=== DATI DI PARTENZA ===

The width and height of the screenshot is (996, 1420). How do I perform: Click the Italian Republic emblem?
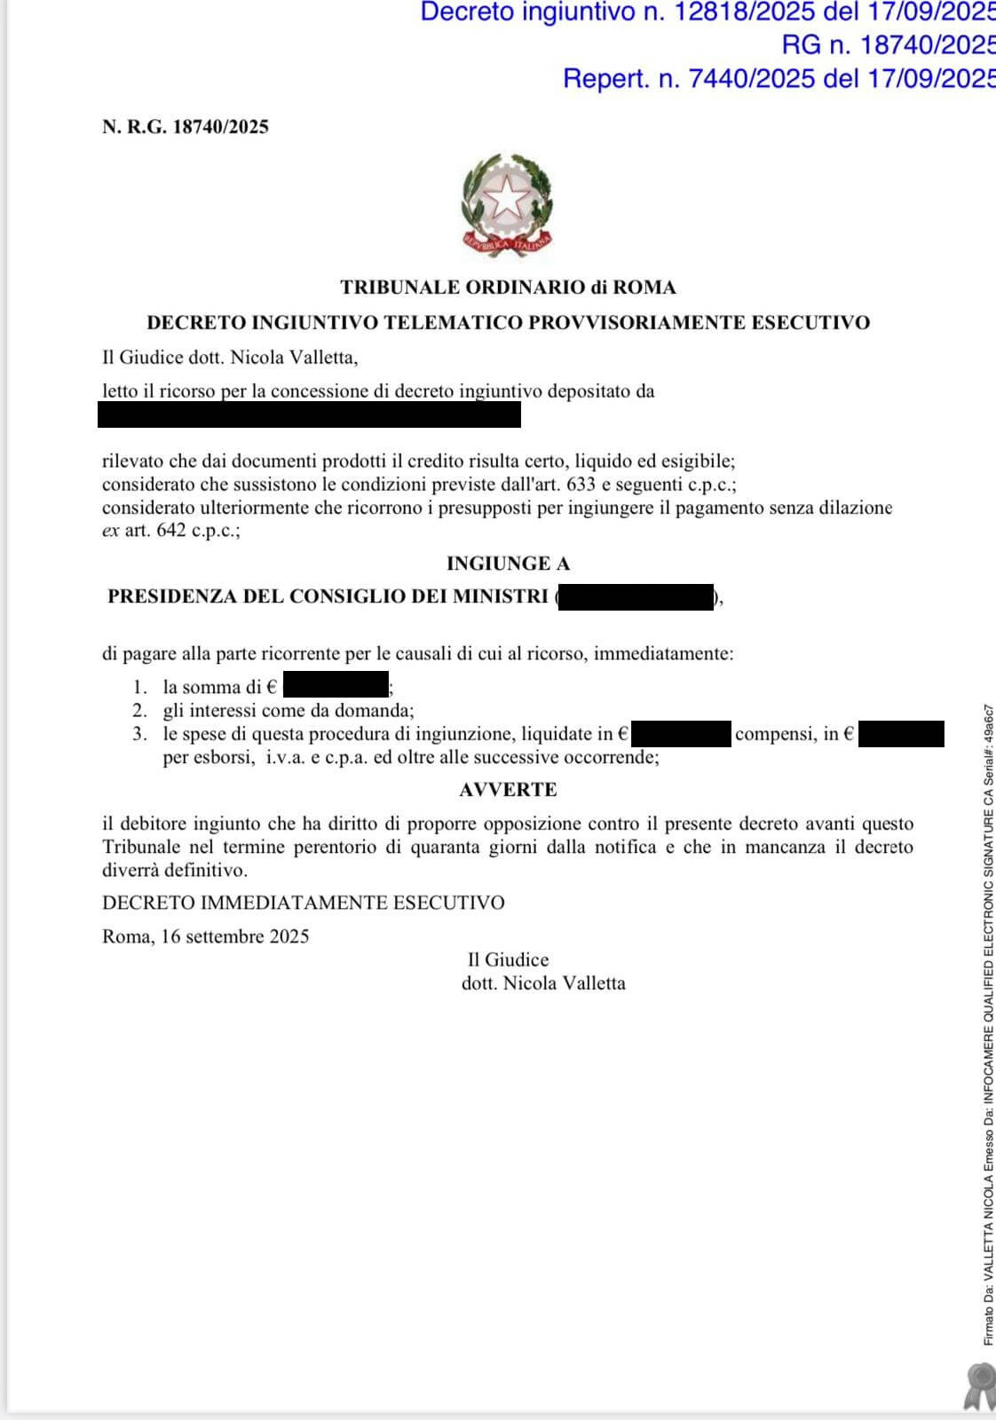(507, 205)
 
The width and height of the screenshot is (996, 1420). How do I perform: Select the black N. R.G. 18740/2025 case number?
(186, 127)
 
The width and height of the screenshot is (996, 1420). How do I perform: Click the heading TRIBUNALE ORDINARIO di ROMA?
(508, 288)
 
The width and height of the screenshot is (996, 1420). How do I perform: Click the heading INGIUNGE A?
(508, 564)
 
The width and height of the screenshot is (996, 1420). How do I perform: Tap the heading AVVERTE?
(508, 790)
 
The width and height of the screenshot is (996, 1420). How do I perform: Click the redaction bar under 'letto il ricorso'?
(309, 414)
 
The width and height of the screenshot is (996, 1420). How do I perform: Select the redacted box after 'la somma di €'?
(336, 685)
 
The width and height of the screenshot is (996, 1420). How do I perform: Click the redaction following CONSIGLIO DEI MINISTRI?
(636, 597)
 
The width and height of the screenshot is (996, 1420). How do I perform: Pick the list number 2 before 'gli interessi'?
(139, 710)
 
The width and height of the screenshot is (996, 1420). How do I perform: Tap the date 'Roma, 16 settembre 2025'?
(206, 936)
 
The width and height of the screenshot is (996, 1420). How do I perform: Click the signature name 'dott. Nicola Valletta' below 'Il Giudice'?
(543, 983)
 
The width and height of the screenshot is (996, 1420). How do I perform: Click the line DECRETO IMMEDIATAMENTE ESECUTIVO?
(304, 903)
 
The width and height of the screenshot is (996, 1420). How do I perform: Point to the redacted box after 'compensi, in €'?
(901, 734)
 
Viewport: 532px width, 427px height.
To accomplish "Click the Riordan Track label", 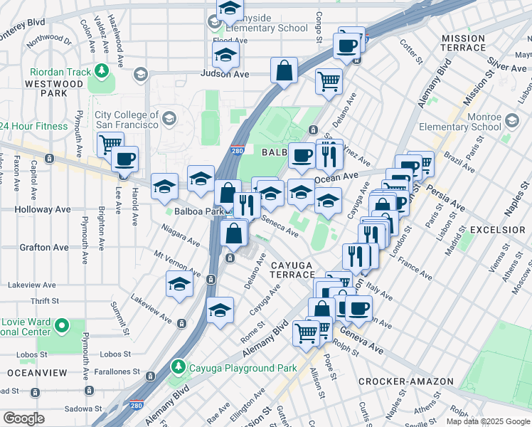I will pyautogui.click(x=60, y=72).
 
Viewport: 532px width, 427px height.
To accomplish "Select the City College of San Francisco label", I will pyautogui.click(x=127, y=120).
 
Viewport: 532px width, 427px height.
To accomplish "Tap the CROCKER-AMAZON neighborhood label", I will pyautogui.click(x=405, y=381).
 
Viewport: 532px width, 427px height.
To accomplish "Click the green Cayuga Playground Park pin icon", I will pyautogui.click(x=178, y=367).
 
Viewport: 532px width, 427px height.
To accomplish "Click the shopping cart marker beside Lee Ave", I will pyautogui.click(x=110, y=144).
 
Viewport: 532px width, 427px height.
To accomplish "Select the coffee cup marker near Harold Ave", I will pyautogui.click(x=125, y=159).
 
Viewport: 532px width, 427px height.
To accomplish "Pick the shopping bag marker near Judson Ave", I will pyautogui.click(x=284, y=70).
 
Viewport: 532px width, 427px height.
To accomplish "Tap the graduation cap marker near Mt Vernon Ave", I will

===

▶ CONSEGNA: Indica, senza aggiungere altro, in quante righe compare la parola "heading".

▶ RISULTATO: 3